Microsoft Community Insights Podcast
Welcome to the Microsoft Community Insights Podcast, where we explore the world of Microsoft Technologies. Interview experts in the field to share insights, stories, and experiences in the cloud.
if you would like to watch the video version you can watch it on YouTube below
https://youtube.com/playlist?list=PLHohm6w4Gzi6KH8FqhIaUN-dbqAPT2wCX&si=BFaJa4LuAsPa2bfH
Hope you enjoy it
Microsoft Community Insights Podcast
Episode 43 - Real Time Analytics in Fabric with Thrushna Matharasi
We explore how real-time analytics in Microsoft Fabric turns raw events into decisions within seconds while keeping the strength of batch for complete, trusted reporting. From OneLake layering to agentic AI, we share practical patterns, pitfalls, and skills to get started fast.
• OneLake bronze, silver, gold layering for reliability
• Event Hubs to OneLake pipeline setup
• real-time dashboards, monitoring and alerting
• hybrid architecture for BI and operational analytics
• data quality rules, schema checks and replay
• skills to start with Fabric using SQL
• common streaming pitfalls and latency issues
• roadmap to agentic AI that lets users talk to data
• personal journey, community work and speaking plans
Hiya, welcome to Microsoft Community Insights Podcast, where we share insights from community experts today in Microsoft. I'm Nicholas, I'll be host today. In this podcast, we will dive into the world of real-time analytics in Microsoft Fabric. And today we have a special guest called Krishna Karus. Sorry if I pronounced it wrong. Could you please introduce yourself, please?
SPEAKER_00:Yeah, sure. Good morning, good afternoon, and good uh good evening to all the listeners joining into this podcast. I'm Sushramatharasi, Director of Engineering at Solera Holding. I've spent over a decade of time in the data space across multiple industries, uh, be it finance, healthcare, banking, apps services, and transportation. My core expertise lies in developing unified data platforms and real-time operative systems that directly uh drive business value. Uh, throughout my career, I've focused on transforming data into actionable insights that helped organizations unreal or unlock new revenue opportunities, optimizing pricing strategies, and improving uh custom uh uh monetar monetization. Uh, by leveraging uh real-time analytics, I've enabled companies to make data-driven decisions that accelerated revenue growth and create sustainable competitive advantage in their market space.
SPEAKER_01:Okay, so before we get started, what drew you into real-time data engineering into the world? What drew you? So what get you started? How did you get started?

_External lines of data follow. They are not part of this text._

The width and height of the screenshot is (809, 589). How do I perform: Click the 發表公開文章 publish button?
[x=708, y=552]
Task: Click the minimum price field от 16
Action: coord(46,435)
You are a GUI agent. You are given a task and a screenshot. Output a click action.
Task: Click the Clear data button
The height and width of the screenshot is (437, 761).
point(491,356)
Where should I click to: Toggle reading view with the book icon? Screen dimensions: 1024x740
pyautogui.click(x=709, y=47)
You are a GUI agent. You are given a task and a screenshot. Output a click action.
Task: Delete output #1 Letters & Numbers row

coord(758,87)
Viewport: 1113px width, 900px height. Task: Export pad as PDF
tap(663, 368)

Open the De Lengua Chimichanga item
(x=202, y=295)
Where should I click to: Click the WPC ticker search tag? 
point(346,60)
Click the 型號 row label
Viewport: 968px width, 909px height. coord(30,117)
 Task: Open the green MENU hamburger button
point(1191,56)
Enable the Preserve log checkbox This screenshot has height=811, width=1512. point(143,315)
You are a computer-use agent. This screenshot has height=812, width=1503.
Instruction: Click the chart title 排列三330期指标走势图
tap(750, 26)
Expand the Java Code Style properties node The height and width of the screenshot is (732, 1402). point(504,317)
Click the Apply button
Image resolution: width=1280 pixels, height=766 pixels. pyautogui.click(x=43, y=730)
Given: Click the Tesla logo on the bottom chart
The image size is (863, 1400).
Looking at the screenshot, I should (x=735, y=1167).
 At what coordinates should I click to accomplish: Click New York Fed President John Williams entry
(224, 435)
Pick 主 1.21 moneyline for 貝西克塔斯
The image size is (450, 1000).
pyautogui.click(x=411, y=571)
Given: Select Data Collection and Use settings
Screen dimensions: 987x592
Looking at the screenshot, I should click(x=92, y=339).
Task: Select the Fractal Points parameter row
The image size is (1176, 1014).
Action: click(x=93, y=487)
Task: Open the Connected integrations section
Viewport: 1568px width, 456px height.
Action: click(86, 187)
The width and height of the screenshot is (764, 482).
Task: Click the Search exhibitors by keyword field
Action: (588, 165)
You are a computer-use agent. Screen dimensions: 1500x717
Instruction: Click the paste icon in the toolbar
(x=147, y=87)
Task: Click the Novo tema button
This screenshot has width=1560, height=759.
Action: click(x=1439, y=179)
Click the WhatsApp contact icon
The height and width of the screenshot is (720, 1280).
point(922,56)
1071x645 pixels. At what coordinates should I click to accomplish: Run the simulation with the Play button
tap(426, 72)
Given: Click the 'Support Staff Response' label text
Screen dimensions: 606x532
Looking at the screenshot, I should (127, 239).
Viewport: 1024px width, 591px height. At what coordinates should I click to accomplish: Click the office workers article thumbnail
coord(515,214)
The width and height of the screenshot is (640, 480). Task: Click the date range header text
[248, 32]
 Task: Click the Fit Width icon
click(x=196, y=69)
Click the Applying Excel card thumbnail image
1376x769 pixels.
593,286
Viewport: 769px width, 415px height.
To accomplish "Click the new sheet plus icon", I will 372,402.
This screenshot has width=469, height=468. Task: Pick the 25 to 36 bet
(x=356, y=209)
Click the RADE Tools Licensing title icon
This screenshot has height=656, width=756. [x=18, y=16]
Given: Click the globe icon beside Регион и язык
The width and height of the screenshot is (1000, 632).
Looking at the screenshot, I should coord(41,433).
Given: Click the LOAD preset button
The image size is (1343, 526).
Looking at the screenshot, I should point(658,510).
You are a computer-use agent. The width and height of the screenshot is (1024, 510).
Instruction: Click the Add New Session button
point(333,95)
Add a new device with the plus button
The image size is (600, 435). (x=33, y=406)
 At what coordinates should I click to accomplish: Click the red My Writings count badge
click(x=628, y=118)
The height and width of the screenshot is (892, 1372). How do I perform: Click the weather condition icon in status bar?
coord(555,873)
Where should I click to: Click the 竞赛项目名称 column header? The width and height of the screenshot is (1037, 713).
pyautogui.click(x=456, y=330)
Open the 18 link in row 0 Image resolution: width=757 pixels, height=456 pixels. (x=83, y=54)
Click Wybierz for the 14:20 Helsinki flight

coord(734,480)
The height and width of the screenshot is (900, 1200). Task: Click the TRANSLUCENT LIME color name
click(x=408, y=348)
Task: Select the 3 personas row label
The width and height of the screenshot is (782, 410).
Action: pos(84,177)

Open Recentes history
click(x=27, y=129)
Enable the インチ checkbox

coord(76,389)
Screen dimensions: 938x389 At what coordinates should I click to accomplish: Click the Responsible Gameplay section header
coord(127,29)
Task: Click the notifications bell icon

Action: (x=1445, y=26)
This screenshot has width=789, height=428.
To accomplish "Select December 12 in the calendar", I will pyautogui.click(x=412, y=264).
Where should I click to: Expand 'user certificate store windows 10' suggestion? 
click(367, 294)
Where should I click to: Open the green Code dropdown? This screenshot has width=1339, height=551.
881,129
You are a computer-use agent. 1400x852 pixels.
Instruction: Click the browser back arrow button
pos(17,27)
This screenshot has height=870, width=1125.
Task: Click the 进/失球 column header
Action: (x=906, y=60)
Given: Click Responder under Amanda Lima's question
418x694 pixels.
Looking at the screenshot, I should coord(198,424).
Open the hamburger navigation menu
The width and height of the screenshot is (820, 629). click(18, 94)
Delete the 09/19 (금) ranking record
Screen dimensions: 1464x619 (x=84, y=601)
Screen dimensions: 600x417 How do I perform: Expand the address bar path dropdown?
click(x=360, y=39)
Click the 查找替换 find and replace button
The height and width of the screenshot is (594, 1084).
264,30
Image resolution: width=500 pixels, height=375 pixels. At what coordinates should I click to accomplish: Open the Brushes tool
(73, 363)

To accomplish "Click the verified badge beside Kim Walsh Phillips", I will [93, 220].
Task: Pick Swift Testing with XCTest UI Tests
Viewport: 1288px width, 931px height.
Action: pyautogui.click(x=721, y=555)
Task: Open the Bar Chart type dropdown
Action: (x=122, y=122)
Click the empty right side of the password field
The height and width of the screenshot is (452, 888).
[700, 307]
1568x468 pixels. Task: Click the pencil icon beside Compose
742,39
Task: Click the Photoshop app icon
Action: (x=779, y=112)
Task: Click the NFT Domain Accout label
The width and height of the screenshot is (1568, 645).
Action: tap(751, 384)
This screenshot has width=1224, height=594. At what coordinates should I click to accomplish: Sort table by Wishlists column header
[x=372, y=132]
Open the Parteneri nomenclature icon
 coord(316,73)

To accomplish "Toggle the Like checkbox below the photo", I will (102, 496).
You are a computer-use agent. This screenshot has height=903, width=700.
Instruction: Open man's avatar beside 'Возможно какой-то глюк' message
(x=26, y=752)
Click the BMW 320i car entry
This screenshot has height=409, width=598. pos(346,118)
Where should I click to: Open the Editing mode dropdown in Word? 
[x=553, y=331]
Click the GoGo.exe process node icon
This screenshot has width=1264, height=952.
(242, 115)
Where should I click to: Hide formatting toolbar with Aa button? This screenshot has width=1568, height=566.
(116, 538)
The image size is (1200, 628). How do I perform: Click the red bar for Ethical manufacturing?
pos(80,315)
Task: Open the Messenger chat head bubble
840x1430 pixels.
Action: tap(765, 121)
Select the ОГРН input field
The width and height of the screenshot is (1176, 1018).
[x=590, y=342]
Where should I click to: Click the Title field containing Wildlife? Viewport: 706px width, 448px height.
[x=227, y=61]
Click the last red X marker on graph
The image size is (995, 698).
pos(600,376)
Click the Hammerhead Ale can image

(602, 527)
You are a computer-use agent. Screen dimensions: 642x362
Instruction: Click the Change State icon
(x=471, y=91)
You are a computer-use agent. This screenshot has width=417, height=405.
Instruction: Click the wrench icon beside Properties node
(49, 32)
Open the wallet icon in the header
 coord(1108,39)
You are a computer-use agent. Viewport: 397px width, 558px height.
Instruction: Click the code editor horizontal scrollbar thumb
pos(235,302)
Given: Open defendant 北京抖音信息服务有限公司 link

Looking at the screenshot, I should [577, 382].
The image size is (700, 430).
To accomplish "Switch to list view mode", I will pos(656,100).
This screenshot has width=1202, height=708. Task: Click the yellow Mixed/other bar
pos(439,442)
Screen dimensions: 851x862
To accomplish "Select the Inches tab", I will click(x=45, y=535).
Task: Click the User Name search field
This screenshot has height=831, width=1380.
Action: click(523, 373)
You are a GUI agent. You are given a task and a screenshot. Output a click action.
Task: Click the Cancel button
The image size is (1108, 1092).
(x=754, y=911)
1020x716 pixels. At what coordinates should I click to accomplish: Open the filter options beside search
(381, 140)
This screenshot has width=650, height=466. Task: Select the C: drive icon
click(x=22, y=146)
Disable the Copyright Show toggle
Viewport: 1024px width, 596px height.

SPEAKER_00:How did I get started? All right, yeah, sure, sure, sure, sure, sure. I can add that. Um, so um when uh I guess back in uh, like I said, when we were doing app services and applications back in with Digital Turbine, we were using um, you know, batch and uh real-time applications. But before we dive deeper into the real-time applications, I would like to pause and break down uh the difference between the real-time and batch and where it evolved and how it evolved. For the batch analytics, uh technically we just collect the data from different sources and then uh we publish the data or process it in a skin told intervals. And the use cases were very uh you know uh uh old school, which is uh you know, historical trending analysis analysis that we were doing, or sales report by month or by year or by day, or uh, you know, missed mileage reports, um, etc. Right. So they were all going back towards history of the data and and you know, trying to make analytics out of it. Uh, but with real-time streaming, what has changed is we are trying to process the data immediately as it arrives, uh, between milliseconds to seconds. And the use cases for this is mostly the sensor data, IoT sensor data that we receive for monitoring and alerting, and uh in in different compliance in today's world, how we use this for compliance and violations, um, and how we can uh you know get uh those out of uh, you know, how we can quickly address them and get to our customers um as quickly as we could um as we receive it. So that's the basic difference. And when I was working at uh um uh uh digital turbine, uh the biggest uh space in the app industry, uh we were processing most of the data, even data using uh uh you know data bricks and Kafka and streaming, and and then we just ingested the data into uh Data Lake or Delta Lake, and then we had a very similar structure that we have in fabric now, millennial architecture, gold, silver, and uh bronze. And and ultimately the purpose of that was we wanted to read out of it as quickly as we could uh to maintain uh you know uh reliability for the end customers. So that's the background of how it is involved.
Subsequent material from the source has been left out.